Pada kondisi senang, penderita bipolar bisa terlihat sangat gembira dan ingin melakukan banyak hal. Ia juga sulit untuk mengendalikan keinginan tersebut.

Berbeda ketika saat mereka sedih, penderita bipolar suka menarik diri diri dari lingkungan, menyalahkan diri sendiri, bahkan lebih parah, bisa berujung pada kasus bunuh diri.

Gangguan bipolar tercatat lebih tinggi sebagai penyebab seseorang memutuskan bunuh diri, dibandingkan dengan penyebab dalam populasi umum.

“Angka bunuh diri yang diakibatkan gangguan bipolar 20 kali lebih tinggi dibanding angka bunuh diri dalam populasi umum tanpa gangguan bipolar, yaitu 21,7 persen dibanding satu persen. Angkanya sama, baik perempuan maupun laki-laki,” kata dr Ayi Agung Kusumawardhani, SpKJ(K), dalam Seminar ‘Gangguan Bipolar: Dapatkah Disembuhkan?, di JW Marriot Jakarta, Rabu (25/4).

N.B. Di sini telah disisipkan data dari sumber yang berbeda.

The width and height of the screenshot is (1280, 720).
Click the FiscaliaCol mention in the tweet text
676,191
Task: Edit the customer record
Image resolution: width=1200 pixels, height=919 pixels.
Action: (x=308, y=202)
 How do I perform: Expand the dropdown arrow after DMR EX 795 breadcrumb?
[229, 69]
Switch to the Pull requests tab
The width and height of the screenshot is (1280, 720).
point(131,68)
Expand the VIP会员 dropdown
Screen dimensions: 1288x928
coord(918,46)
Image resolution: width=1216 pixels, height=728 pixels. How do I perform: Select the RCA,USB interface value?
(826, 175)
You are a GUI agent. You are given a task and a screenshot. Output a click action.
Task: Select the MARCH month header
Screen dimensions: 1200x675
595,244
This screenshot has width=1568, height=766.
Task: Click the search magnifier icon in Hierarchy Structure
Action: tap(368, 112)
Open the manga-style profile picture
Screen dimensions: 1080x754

Menurutnya, depresi yang biasa terjadi di kalangan remaja, 20 hingga 40 persen bisa berpotensi menjadi bentuk gangguan bipolar.

Bila dibandingkan dengan penderita skizofrenia, penderita bipolar juga 2-3 kali berpotensi melakukan tindakan bunuh diri. Ada sekitar 10 hingga 20 persen penderita bipolar mengakhiri hidupnya dengan bunuh diri, dan 30 persen lainnya pernah mencoba bunuh diri.

Riwayat keluarga juga turut serta meningkatkan gangguan bipolar, dimana salah satu anggota keluarga pernah mengalaminya. Resiko gangguan bipolar lebih besar terjadi secara genetika hingga mencapai 79 persen.

Buruknya lagi, banyak penderita bipolar justru salah dalam diagnosis, mereka banyak didiagnosis sebagai skizofrenia. Kejadian ini terjadi karena bipolar memiliki gejala yang sama, seperti halusinasi dan gangguan kecemasan. Akibatnya, penderita bipolar justru mendapatkan penanganan yang salah.

“Pada pasien skizofrenia dan depresi, biasanya diberikan obat antidepresan sudah cukup membantu. Namun pada pasien gangguan bipolar, obat ini kurang efektif dan dapat menimbulkan efek samping seperti tremor dan kekakuan otot. Untuk pasien gangguan bipolar, sebaiknya diberi obat mood stabilizer untuk menenangkan perubahan mood yang ekstrim,” kata dr Ayi Agung Kusumawardhani yang juga kepala Departemen Psikiatri RSCM.

Bila penderita gangguan bipolar dalam kondisi tenang, kemudian dilakukan terapi untuk menjelaskan gejala bipolar dan bagaimana mengatasi kecemasan yang muncul.

Melalui pemahaman yang baik mengenai perilaku gangguan bipolar, penderita akan lebih terampil saat menghadapi perubahan suasana hati.